A Maryland-based developer is weeks away from closing on a purchase and beginning his planned resurrection of a long-dormant tobacco factory on the city’s Southside.
Chris Harrison, principal of C.A. Harrison Cos., said he plans to finalize a deal for the 15-acre Model Tobacco Co. complex at 1000 and 1100 Jefferson Davis Highway by the end of the month.
He said he plans to bring a mix of 275 apartment units, the bulk of which will be income-based.
In addition to renovating much of the site’s main Art Deco-style building into apartments, Harrison said the project also would include a 47,000-square-foot entertainment venue that would house a beer garden and space for a restaurant.
Harrison, who has not filed a development plan with the city, said construction is slated to begin toward the end of the second quarter, and will take about 18 months to complete. Richmond-based Walter Parks Architects is designing the project. A general contractor was not disclosed.
Harrison placed the sprawling property under contract in August 2017. Brokers Ryan Rilee and Tom Rosman of One South Commercial are representing the sellers, Charles and Eileen Keck, who have owned it since 1989.
He has hired Lory Markham, owner of local land-use consulting firm Markham Planning and One South Commercial agent, to lease the entertainment venue. She also helped the development firm to rezone the property last summer.
Harrison would not disclose the purchase price or cost estimate for the redevelopment project.
The property most recently was assessed for about $5.5 million, according to city real estate records.
The Model Tobacco complex is comprised of seven buildings, most notably the Art Deco, six-story, 222,000-square-foot building fronting Jefferson Davis Highway that dates to 1940.
The site was one of 13 historic properties that the state’s Department of Historic Resources added to the Virginia Landmarks Register last month.
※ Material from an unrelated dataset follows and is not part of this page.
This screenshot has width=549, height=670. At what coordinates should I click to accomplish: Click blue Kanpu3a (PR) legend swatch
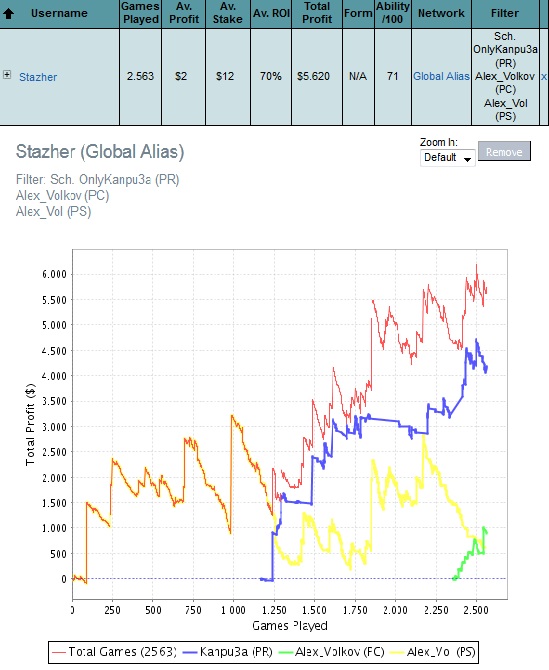click(189, 652)
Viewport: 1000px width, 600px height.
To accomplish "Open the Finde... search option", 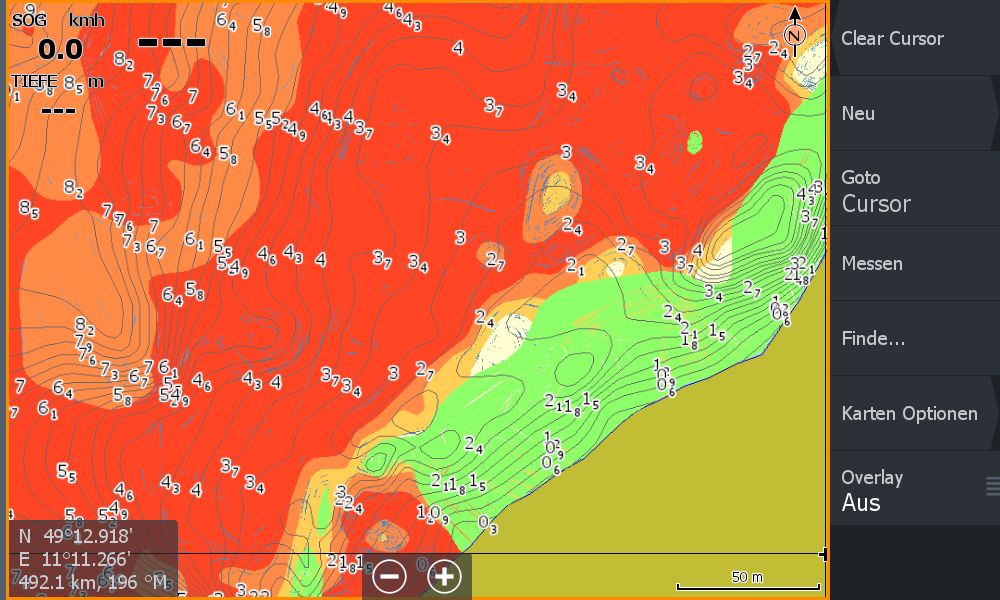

The state division plans to forward that list of properties to the National Park Service for nomination to the National Register of Historic Places.
Designating a property to the state or national registers allows the owner to pursue historic rehab tax credits when restoring the building.
A history of development
Harrison’s company has completed mixed-use and multifamily developments throughout Washington, D.C., North Carolina and Virginia — primarily throughout metro Richmond.
The firm developed The Argon apartments on Cutshaw Avenue in the West End and the 2001 East apartments on East Broad Street in Union Hill.
Farther south in Petersburg, the company is preparing to begin work next quarter on a $20 million, mixed-use project on the site of the former Ramada Inn at 380 E. Washington St., along with parcels of land at 326 and 400 E. Washington St. The city purchased the site for $750,000 last spring.
The Model Tobacco facility has been eyed for mixed-use redevelopment for decades — part of the city’s plan to jump-start investment along the struggling Jefferson Davis corridor.
The Kecks have fielded ideas from developers through the years, including one proposal in 2012 to convert the site into 600 apartments and include a mix of commercial uses.
Last summer, Richmond City Council members approved rezoning the site to B-6 mixed-use under certain provisions that included prohibiting demolition of the Art Deco building and the complex’s former power plant facility. Harrison must also preserve the “Model Tobacco” signage on both ends of the six-story building.
Aside from rezoning the main Model Tobacco campus, council members also granted Harrison’s request to rezone a collection of adjacent industrial parcels at 210 and 212 Brinser St.; 101,103,105,115 and 117 Thurman St.; and 2400 Elton St. to mixed-use. Harrison purchased the lots in May 2018 for a combined $190,000, according to city property records.
A revival of the Model Tobacco property would add to increased development interest along Jefferson Davis.
Less than a block away, the former American Tobacco Co. complex at 800 Jefferson Davis Highway, – now dubbed Port City – is beginning to lease out 134 apartments in its first phase of an expected 292 total units.